Construction has begun on a massive new 500 m diameter radio telescope in Guizhou province, China, that will allow astronomers to detect galaxies and pulsars at unprecedented distances. The $102m facility, known as the Five-hundred-meter Aperture Spherical Telescope (FAST), will boast a collecting area equal to 30 football fields — more than twice as big as the 305 m diameter radio telescope at Arecibo Observatory in Puerto Rico, which has been the world’s largest since it opened in 1964.

The geography and remoteness of FAST’s site — located some 170 km by road from the provincial capital Guiyang, near the village of Dawodang — make it unusually radio-quiet, says Nan Rendong, FAST chief scientist and a researcher from the National Astronomical Observatories at the Chinese Academy of Sciences. Like Arecibo, the new telescope will sit in a natural karst depression that mimics the shape of the collecting surface, simplifying the support structure and shielding the telescope from stray human-generated radio waves.

The site’s potential for long, uninterrupted observations — coupled with the telescope’s huge size, which will give it twice the sensitivity of Arecibo — means that researchers there will be able to detect objects like weak, fast-period pulsars that are too faint to be measured accurately by smaller instruments. The team also expects to discover the first pulsar outside the Milky Way, according to Nan.

'Extraordinary' impact on astronomy

“The FAST science impact on astronomy will be extraordinary,” Nan told, adding that although the telescope is located in China, once it is completed in 2014 it will be open to astronomers from around the world.
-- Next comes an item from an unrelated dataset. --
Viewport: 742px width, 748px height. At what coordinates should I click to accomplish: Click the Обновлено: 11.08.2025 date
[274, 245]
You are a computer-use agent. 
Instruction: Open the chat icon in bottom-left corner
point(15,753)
In addition to being big, FAST is designed to be flexible: a system of motors attached to its 4600 panels will allow astronomers to change its shape from a sphere to a paraboloid, making it easier to move the position of the telescope’s focus. This will allow the south-pointing telescope to cover a broad swathe of the sky — up to 40 degrees from its zenith, compared to the 20-degree-wide strip covered by Arecibo.
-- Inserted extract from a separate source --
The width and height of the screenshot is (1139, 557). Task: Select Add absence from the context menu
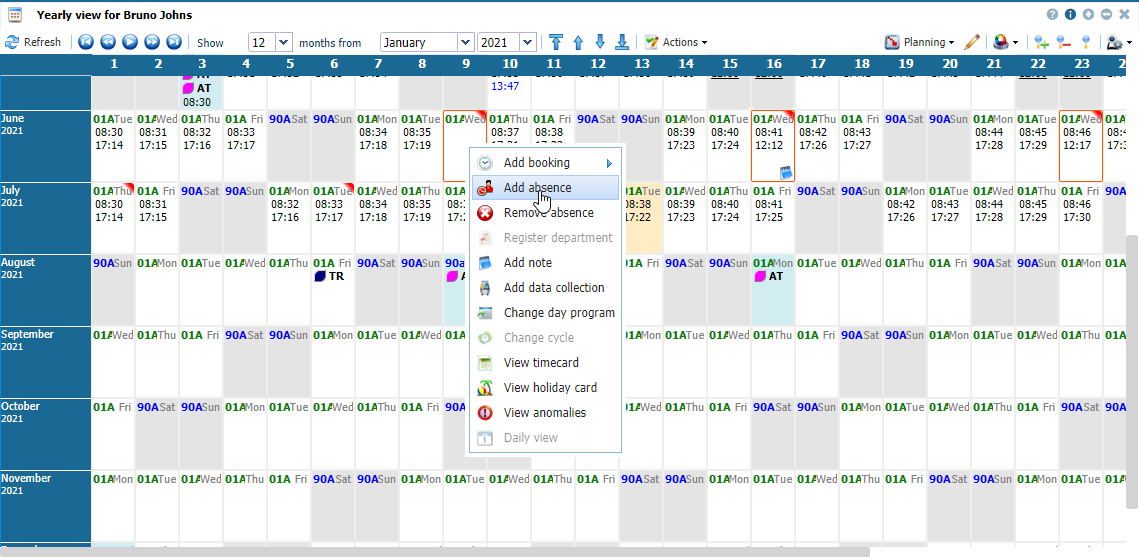[x=537, y=188]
“Arecibo points straight up, and it’s a real chore to move more than 20 degrees,” says Murray Lewis, head of the radio astronomy group at Arecibo. “In that respect, they definitely have an advantage.” However, he notes that in its initial phase, FAST will only be sensitive to low-frequency (less than 3 GHz) radio waves. This range includes the commonly observed 1.4 GHz hyperfine transition in atomic hydrogen, the universe’s most abundant element and an important marker for a variety of stellar objects. Arecibo’s bandwidth, by contrast, stretches up to 10 GHz, allowing astronomers to collect data on molecular transitions in this region of the spectrum.

A planned second phase of construction will extend FAST’s range to 5 GHz, but a date for the upgrade has not yet been set.